Most agencies use a pricing model that has been set up for decades. Their fee is charged as a percent of the cost. If a business spent $5,000 on marketing, the agency could charge you, say, 15% of that, making the actual price you pay $5,750. As well as this, content creation is usually at an extra cost. This means you are likely to pay more than $6,000 in the end.
Another pricing model works on retainers. A client has a set price of perhaps $10,000 a month, and they receive an advertising service that’s been pre-agreed for their price. These expenses are therefore fixed but are still independent of the performance of the campaign itself.
How is Revenue Sharing Distinct?
The last sentence above is precisely why these traditional models of pricing don’t work for small businesses. Most business can’t afford to pay thousands for marketing every month if they don’t know if it’s going to help grow the business.
This is where revenue sharing comes in. You don’t just pay the agency money regardless; you agree a portion of the revenue should it come. Therefore, the marketing agency has a vested interest in the campaign being successful instead of throwing out adverts that might not work. Your strategy is more likely to reach tangible success in this case.
The Increase in Performance Advertising
The sharing of revenue with an agency can be described in a similar way as to the complete change in digital advertising in recent years. Specifically, there has been an increase in pay-per-click advertising (PPC), which shows how important performance and measurability has become for even the smallest of businesses.
Only a couple of years ago, digital adverts were mostly paid in the impression that they made. Every time an advert was shown, you were charged. With PPC ads, this isn’t the case anymore. Now, ads are only costly if they’re clicked on.
Making Resources More Streamline
Business owners do not have any resources to through everything at advertising and marketing. They are also unlikely to be able to take every aspect of their business, such as marketing, on their own. This makes it hard to outsource when such revenue is needed.
With revenue sharing, you work with an agency on strategies and tactics to help the business grow.
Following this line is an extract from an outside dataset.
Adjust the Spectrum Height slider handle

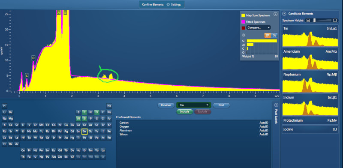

At the month’s end, revenue is calculated, and a share is transferred to the agency, without any budget planning.
Agencies have a significant stake in following ads through to the end. The more success they generate, the increased likelihood that they will earn more money themselves. This benefits everyone.
In the long-term, sharing revenue will have a considerable impact. Being consistent is the key. All tactics need to work to the end goal with the very same methods. The agency needs to be both adaptable and innovative. However, the strategy of revenue sharing is not a guaranteed win-win for business growth. But, it is an altogether more accountable method of partnering with an agency to help that growth by increasing the stakes.